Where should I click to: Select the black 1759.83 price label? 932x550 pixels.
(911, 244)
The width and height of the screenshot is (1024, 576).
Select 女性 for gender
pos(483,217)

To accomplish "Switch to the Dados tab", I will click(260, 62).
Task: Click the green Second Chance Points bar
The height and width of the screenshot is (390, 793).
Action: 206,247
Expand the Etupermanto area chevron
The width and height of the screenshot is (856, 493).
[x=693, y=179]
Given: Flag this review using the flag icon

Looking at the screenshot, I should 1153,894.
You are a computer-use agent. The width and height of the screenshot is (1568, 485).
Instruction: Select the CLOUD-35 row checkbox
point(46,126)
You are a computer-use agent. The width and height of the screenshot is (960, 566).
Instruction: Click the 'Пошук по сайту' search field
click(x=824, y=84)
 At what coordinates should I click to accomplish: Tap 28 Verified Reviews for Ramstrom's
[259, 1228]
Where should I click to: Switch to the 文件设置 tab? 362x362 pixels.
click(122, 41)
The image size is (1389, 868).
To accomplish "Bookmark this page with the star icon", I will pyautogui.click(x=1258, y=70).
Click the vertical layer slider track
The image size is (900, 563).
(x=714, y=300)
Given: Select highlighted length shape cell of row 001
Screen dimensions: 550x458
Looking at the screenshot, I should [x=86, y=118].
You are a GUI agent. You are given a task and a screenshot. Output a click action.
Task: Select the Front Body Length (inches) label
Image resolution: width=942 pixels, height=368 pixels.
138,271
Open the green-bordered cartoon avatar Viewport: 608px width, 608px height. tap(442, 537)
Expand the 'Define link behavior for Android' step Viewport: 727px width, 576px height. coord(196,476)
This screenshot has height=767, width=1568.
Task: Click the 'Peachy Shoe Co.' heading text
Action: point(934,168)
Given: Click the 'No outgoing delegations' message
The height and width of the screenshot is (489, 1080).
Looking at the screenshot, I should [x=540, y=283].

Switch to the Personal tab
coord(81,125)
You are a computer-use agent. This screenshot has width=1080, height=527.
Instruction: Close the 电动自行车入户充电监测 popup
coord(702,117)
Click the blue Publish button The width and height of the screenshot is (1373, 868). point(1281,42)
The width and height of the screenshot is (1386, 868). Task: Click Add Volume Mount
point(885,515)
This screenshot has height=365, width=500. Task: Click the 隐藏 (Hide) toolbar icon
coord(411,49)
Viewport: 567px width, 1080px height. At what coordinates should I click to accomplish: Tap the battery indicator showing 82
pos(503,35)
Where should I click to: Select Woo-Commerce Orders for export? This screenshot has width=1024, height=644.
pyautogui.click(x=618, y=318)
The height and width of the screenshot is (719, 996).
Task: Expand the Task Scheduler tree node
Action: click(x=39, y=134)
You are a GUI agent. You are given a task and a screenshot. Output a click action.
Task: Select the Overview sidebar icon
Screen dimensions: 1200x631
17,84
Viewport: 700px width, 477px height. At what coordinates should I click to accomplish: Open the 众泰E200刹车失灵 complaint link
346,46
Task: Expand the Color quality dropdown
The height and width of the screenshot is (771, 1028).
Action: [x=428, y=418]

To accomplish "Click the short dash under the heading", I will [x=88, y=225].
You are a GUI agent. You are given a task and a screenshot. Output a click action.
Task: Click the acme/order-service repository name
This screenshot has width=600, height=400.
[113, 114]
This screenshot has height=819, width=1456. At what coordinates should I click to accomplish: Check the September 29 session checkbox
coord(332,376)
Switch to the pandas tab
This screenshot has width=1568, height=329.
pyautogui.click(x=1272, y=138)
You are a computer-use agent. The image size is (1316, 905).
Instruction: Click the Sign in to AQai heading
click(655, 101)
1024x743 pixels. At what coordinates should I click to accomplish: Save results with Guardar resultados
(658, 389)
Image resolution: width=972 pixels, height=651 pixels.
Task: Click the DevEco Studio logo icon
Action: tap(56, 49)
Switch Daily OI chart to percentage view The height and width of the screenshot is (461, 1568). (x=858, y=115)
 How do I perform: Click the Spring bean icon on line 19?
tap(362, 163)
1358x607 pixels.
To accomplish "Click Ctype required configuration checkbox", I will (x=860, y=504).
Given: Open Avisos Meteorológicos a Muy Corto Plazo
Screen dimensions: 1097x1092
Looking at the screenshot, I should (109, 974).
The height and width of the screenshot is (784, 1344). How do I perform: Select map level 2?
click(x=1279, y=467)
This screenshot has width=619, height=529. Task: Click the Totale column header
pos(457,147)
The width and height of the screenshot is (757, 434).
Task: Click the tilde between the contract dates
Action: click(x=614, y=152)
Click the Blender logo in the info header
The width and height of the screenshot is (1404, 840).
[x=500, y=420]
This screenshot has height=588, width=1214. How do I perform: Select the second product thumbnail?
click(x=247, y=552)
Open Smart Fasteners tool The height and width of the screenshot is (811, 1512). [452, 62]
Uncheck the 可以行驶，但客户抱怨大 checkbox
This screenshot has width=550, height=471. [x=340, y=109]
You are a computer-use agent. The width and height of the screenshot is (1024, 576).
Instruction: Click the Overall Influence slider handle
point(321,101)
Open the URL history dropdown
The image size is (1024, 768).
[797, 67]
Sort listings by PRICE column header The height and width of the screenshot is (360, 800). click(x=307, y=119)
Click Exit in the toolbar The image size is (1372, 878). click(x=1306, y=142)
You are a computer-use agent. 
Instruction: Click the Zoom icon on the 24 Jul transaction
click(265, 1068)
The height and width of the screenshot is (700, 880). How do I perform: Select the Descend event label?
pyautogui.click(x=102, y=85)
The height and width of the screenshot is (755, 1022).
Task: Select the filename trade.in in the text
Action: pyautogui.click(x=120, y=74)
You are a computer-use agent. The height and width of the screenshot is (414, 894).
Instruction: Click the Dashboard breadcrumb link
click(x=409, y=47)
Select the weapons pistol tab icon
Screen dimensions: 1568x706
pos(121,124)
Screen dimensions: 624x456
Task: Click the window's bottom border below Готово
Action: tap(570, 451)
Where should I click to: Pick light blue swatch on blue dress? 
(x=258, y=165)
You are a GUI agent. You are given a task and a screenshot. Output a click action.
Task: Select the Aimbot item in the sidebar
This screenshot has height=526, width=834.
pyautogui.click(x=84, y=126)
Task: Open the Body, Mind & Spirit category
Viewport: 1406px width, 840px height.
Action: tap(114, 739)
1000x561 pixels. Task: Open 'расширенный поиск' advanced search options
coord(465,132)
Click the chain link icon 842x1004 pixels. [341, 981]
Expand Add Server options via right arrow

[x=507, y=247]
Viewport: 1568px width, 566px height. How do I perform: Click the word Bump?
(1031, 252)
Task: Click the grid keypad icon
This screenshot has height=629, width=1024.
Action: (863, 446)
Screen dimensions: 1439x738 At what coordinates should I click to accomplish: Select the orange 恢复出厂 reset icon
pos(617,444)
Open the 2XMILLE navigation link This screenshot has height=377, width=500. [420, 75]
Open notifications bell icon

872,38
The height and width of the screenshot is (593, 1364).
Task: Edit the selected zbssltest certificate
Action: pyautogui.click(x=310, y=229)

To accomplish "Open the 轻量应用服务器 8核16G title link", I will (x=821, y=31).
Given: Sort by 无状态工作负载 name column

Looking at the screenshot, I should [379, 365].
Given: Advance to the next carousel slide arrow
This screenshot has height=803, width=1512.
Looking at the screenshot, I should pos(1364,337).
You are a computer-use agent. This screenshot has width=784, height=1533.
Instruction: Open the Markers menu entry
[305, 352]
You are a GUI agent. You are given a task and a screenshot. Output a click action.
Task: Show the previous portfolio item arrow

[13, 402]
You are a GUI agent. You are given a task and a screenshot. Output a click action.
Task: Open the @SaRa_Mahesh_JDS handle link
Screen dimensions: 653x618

--

▸ **YOUR ASSIGNMENT**
From the first line to the last, return the data exactly as written.

▸ **ANSWER FOR THIS EXERCISE**
Where should I click to: Select the black 1759.83 price label? 932x550 pixels.
(911, 244)
The width and height of the screenshot is (1024, 576).
Select 女性 for gender
pos(483,217)

To accomplish "Switch to the Dados tab", I will click(260, 62).
Task: Click the green Second Chance Points bar
The height and width of the screenshot is (390, 793).
Action: 206,247
Expand the Etupermanto area chevron
The width and height of the screenshot is (856, 493).
[x=693, y=179]
Given: Flag this review using the flag icon

Looking at the screenshot, I should 1153,894.
You are a computer-use agent. The width and height of the screenshot is (1568, 485).
Instruction: Select the CLOUD-35 row checkbox
point(46,126)
You are a computer-use agent. The width and height of the screenshot is (960, 566).
Instruction: Click the 'Пошук по сайту' search field
click(x=824, y=84)
 At what coordinates should I click to accomplish: Tap 28 Verified Reviews for Ramstrom's
[259, 1228]
Where should I click to: Switch to the 文件设置 tab? 362x362 pixels.
click(122, 41)
The image size is (1389, 868).
To accomplish "Bookmark this page with the star icon", I will pyautogui.click(x=1258, y=70).
Click the vertical layer slider track
The image size is (900, 563).
(x=714, y=300)
Given: Select highlighted length shape cell of row 001
Screen dimensions: 550x458
Looking at the screenshot, I should [x=86, y=118].
You are a GUI agent. You are given a task and a screenshot. Output a click action.
Task: Select the Front Body Length (inches) label
Image resolution: width=942 pixels, height=368 pixels.
138,271
Open the green-bordered cartoon avatar Viewport: 608px width, 608px height. tap(442, 537)
Expand the 'Define link behavior for Android' step Viewport: 727px width, 576px height. coord(196,476)
This screenshot has height=767, width=1568.
Task: Click the 'Peachy Shoe Co.' heading text
Action: point(934,168)
Given: Click the 'No outgoing delegations' message
The height and width of the screenshot is (489, 1080).
Looking at the screenshot, I should [x=540, y=283].

Switch to the Personal tab
coord(81,125)
You are a computer-use agent. This screenshot has width=1080, height=527.
Instruction: Close the 电动自行车入户充电监测 popup
coord(702,117)
Click the blue Publish button The width and height of the screenshot is (1373, 868). point(1281,42)
The width and height of the screenshot is (1386, 868). Task: Click Add Volume Mount
point(885,515)
This screenshot has height=365, width=500. Task: Click the 隐藏 (Hide) toolbar icon
coord(411,49)
Viewport: 567px width, 1080px height. At what coordinates should I click to accomplish: Tap the battery indicator showing 82
pos(503,35)
Where should I click to: Select Woo-Commerce Orders for export? This screenshot has width=1024, height=644.
pyautogui.click(x=618, y=318)
The height and width of the screenshot is (719, 996).
Task: Expand the Task Scheduler tree node
Action: click(x=39, y=134)
You are a GUI agent. You are given a task and a screenshot. Output a click action.
Task: Select the Overview sidebar icon
Screen dimensions: 1200x631
17,84
Viewport: 700px width, 477px height. At what coordinates should I click to accomplish: Open the 众泰E200刹车失灵 complaint link
346,46
Task: Expand the Color quality dropdown
The height and width of the screenshot is (771, 1028).
Action: [x=428, y=418]

To accomplish "Click the short dash under the heading", I will [x=88, y=225].
You are a GUI agent. You are given a task and a screenshot. Output a click action.
Task: Click the acme/order-service repository name
This screenshot has width=600, height=400.
[113, 114]
This screenshot has height=819, width=1456. At what coordinates should I click to accomplish: Check the September 29 session checkbox
coord(332,376)
Switch to the pandas tab
This screenshot has width=1568, height=329.
pyautogui.click(x=1272, y=138)
You are a computer-use agent. The image size is (1316, 905).
Instruction: Click the Sign in to AQai heading
click(655, 101)
1024x743 pixels. At what coordinates should I click to accomplish: Save results with Guardar resultados
(658, 389)
Image resolution: width=972 pixels, height=651 pixels.
Task: Click the DevEco Studio logo icon
Action: tap(56, 49)
Switch Daily OI chart to percentage view The height and width of the screenshot is (461, 1568). (x=858, y=115)
 How do I perform: Click the Spring bean icon on line 19?
tap(362, 163)
1358x607 pixels.
To accomplish "Click Ctype required configuration checkbox", I will (x=860, y=504).
Given: Open Avisos Meteorológicos a Muy Corto Plazo
Screen dimensions: 1097x1092
Looking at the screenshot, I should (109, 974).
The height and width of the screenshot is (784, 1344). How do I perform: Select map level 2?
click(x=1279, y=467)
This screenshot has width=619, height=529. Task: Click the Totale column header
pos(457,147)
The width and height of the screenshot is (757, 434).
Task: Click the tilde between the contract dates
Action: click(x=614, y=152)
Click the Blender logo in the info header
The width and height of the screenshot is (1404, 840).
[x=500, y=420]
This screenshot has height=588, width=1214. How do I perform: Select the second product thumbnail?
click(x=247, y=552)
Open Smart Fasteners tool The height and width of the screenshot is (811, 1512). [452, 62]
Uncheck the 可以行驶，但客户抱怨大 checkbox
This screenshot has width=550, height=471. [x=340, y=109]
You are a computer-use agent. The width and height of the screenshot is (1024, 576).
Instruction: Click the Overall Influence slider handle
point(321,101)
Open the URL history dropdown
The image size is (1024, 768).
[797, 67]
Sort listings by PRICE column header The height and width of the screenshot is (360, 800). click(x=307, y=119)
Click Exit in the toolbar The image size is (1372, 878). click(x=1306, y=142)
You are a computer-use agent. 
Instruction: Click the Zoom icon on the 24 Jul transaction
click(265, 1068)
The height and width of the screenshot is (700, 880). How do I perform: Select the Descend event label?
pyautogui.click(x=102, y=85)
The height and width of the screenshot is (755, 1022).
Task: Select the filename trade.in in the text
Action: pyautogui.click(x=120, y=74)
You are a computer-use agent. The height and width of the screenshot is (414, 894).
Instruction: Click the Dashboard breadcrumb link
click(x=409, y=47)
Select the weapons pistol tab icon
Screen dimensions: 1568x706
pos(121,124)
Screen dimensions: 624x456
Task: Click the window's bottom border below Готово
Action: tap(570, 451)
Where should I click to: Pick light blue swatch on blue dress? 
(x=258, y=165)
You are a GUI agent. You are given a task and a screenshot. Output a click action.
Task: Select the Aimbot item in the sidebar
This screenshot has height=526, width=834.
pyautogui.click(x=84, y=126)
Task: Open the Body, Mind & Spirit category
Viewport: 1406px width, 840px height.
Action: tap(114, 739)
1000x561 pixels. Task: Open 'расширенный поиск' advanced search options
coord(465,132)
Click the chain link icon 842x1004 pixels. [341, 981]
Expand Add Server options via right arrow

[x=507, y=247]
Viewport: 1568px width, 566px height. How do I perform: Click the word Bump?
(1031, 252)
Task: Click the grid keypad icon
This screenshot has height=629, width=1024.
Action: (863, 446)
Screen dimensions: 1439x738 At what coordinates should I click to accomplish: Select the orange 恢复出厂 reset icon
pos(617,444)
Open the 2XMILLE navigation link This screenshot has height=377, width=500. [420, 75]
Open notifications bell icon

872,38
The height and width of the screenshot is (593, 1364).
Task: Edit the selected zbssltest certificate
Action: pyautogui.click(x=310, y=229)

To accomplish "Open the 轻量应用服务器 8核16G title link", I will (x=821, y=31).
Given: Sort by 无状态工作负载 name column

Looking at the screenshot, I should [379, 365].
Given: Advance to the next carousel slide arrow
This screenshot has height=803, width=1512.
Looking at the screenshot, I should pos(1364,337).
You are a computer-use agent. This screenshot has width=784, height=1533.
Instruction: Open the Markers menu entry
[305, 352]
You are a GUI agent. You are given a task and a screenshot. Output a click action.
Task: Show the previous portfolio item arrow

[13, 402]
You are a GUI agent. You are given a task and a screenshot. Output a click action.
Task: Open the @SaRa_Mahesh_JDS handle link
Screen dimensions: 653x618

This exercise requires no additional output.